▶ **What you need to do**: Gather, from the data below, each line in which the word "computer" occurs.

▶ **Data for review**:
○ ○ ○ ○ ○ ○ ○

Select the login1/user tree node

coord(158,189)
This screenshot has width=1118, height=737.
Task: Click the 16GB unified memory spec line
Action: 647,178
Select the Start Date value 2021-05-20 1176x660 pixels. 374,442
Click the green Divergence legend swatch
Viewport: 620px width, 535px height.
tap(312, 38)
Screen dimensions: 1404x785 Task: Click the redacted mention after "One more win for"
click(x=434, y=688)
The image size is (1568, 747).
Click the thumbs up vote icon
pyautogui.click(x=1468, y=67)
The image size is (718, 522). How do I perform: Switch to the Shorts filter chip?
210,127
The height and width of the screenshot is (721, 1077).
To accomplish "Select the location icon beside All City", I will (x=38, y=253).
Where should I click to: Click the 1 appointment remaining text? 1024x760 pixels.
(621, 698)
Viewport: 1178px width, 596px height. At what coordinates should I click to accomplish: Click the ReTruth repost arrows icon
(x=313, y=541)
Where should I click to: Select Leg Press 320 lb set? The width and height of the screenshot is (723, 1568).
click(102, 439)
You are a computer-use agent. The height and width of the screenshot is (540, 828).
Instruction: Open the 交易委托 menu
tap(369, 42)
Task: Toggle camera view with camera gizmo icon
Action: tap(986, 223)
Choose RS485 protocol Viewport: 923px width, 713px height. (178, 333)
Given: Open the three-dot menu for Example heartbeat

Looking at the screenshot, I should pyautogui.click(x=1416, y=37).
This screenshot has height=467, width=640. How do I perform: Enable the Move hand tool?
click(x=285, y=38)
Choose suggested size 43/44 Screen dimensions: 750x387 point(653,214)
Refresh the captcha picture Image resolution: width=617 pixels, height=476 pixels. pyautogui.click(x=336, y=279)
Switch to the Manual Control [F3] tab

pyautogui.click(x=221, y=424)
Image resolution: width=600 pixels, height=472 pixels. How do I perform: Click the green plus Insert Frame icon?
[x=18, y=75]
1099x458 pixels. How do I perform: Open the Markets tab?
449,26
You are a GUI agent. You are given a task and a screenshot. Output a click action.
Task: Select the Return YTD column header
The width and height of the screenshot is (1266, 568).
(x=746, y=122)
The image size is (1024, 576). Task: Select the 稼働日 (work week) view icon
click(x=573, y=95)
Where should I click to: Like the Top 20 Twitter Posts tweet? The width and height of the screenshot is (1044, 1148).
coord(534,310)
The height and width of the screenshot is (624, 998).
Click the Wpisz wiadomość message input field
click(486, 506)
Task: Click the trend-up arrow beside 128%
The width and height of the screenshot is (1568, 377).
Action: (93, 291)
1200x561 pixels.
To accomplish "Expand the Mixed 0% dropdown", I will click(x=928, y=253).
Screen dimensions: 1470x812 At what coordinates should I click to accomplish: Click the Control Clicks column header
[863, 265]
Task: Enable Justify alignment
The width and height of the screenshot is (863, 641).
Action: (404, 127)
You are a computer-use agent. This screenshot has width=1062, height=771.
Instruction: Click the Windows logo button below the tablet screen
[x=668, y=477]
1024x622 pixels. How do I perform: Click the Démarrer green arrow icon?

○ ○ ○ ○ ○ ○ ○

▶ **Output below**:
You are a computer-use agent. The height and width of the screenshot is (540, 828).
You are a computer-use agent. This screenshot has width=1062, height=771.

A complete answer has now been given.